* [Work task]
Top to bottom, every record is to be copied word for word.

──────── Data for analysis

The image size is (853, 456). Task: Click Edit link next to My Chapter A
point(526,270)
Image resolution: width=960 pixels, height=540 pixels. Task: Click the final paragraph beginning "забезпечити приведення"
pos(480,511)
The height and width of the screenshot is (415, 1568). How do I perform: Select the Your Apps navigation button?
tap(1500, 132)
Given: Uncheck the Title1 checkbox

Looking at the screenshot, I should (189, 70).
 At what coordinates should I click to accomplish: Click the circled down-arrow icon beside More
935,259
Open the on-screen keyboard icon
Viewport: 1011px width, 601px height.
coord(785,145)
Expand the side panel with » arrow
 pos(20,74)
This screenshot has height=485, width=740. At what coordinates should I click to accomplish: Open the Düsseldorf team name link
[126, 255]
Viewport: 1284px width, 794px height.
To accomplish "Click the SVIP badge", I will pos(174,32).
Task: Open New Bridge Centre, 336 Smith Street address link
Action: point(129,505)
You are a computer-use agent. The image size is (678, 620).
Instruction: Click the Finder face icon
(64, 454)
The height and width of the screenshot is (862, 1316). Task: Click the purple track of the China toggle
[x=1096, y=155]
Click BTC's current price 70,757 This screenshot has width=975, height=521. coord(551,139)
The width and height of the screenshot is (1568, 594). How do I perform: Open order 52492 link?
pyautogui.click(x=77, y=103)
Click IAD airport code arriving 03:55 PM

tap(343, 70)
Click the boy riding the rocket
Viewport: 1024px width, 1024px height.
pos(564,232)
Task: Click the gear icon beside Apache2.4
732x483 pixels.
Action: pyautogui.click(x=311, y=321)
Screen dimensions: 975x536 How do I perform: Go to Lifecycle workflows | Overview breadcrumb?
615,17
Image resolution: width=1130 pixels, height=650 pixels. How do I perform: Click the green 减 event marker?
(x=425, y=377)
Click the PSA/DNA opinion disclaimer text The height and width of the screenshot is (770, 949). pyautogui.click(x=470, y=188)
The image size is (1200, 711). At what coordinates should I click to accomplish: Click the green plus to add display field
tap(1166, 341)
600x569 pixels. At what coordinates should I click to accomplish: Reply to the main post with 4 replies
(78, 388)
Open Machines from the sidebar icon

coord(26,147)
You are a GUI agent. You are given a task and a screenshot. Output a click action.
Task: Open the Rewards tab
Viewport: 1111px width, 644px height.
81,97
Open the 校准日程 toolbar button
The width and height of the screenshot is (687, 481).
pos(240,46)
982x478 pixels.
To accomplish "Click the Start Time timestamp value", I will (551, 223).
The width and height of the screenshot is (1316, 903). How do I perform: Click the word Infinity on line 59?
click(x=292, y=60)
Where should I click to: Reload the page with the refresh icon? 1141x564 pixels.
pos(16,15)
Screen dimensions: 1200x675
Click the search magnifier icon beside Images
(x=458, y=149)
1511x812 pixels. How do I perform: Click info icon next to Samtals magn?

────────────────

* [Reply]
The image size is (853, 456). Task: Click Edit link next to My Chapter A
point(526,270)
Image resolution: width=960 pixels, height=540 pixels. Task: Click the final paragraph beginning "забезпечити приведення"
pos(480,511)
The height and width of the screenshot is (415, 1568). How do I perform: Select the Your Apps navigation button?
tap(1500, 132)
Given: Uncheck the Title1 checkbox

Looking at the screenshot, I should (189, 70).
 At what coordinates should I click to accomplish: Click the circled down-arrow icon beside More
935,259
Open the on-screen keyboard icon
Viewport: 1011px width, 601px height.
coord(785,145)
Expand the side panel with » arrow
 pos(20,74)
This screenshot has height=485, width=740. At what coordinates should I click to accomplish: Open the Düsseldorf team name link
[126, 255]
Viewport: 1284px width, 794px height.
To accomplish "Click the SVIP badge", I will pos(174,32).
Task: Open New Bridge Centre, 336 Smith Street address link
Action: point(129,505)
You are a computer-use agent. The image size is (678, 620).
Instruction: Click the Finder face icon
(64, 454)
The height and width of the screenshot is (862, 1316). Task: Click the purple track of the China toggle
[x=1096, y=155]
Click BTC's current price 70,757 This screenshot has width=975, height=521. coord(551,139)
The width and height of the screenshot is (1568, 594). How do I perform: Open order 52492 link?
pyautogui.click(x=77, y=103)
Click IAD airport code arriving 03:55 PM

tap(343, 70)
Click the boy riding the rocket
Viewport: 1024px width, 1024px height.
pos(564,232)
Task: Click the gear icon beside Apache2.4
732x483 pixels.
Action: pyautogui.click(x=311, y=321)
Screen dimensions: 975x536 How do I perform: Go to Lifecycle workflows | Overview breadcrumb?
615,17
Image resolution: width=1130 pixels, height=650 pixels. How do I perform: Click the green 减 event marker?
(x=425, y=377)
Click the PSA/DNA opinion disclaimer text The height and width of the screenshot is (770, 949). pyautogui.click(x=470, y=188)
The image size is (1200, 711). At what coordinates should I click to accomplish: Click the green plus to add display field
tap(1166, 341)
600x569 pixels. At what coordinates should I click to accomplish: Reply to the main post with 4 replies
(78, 388)
Open Machines from the sidebar icon

coord(26,147)
You are a GUI agent. You are given a task and a screenshot. Output a click action.
Task: Open the Rewards tab
Viewport: 1111px width, 644px height.
81,97
Open the 校准日程 toolbar button
The width and height of the screenshot is (687, 481).
pos(240,46)
982x478 pixels.
To accomplish "Click the Start Time timestamp value", I will (551, 223).
The width and height of the screenshot is (1316, 903). How do I perform: Click the word Infinity on line 59?
click(x=292, y=60)
Where should I click to: Reload the page with the refresh icon? 1141x564 pixels.
pos(16,15)
Screen dimensions: 1200x675
Click the search magnifier icon beside Images
(x=458, y=149)
1511x812 pixels. How do I perform: Click info icon next to Samtals magn?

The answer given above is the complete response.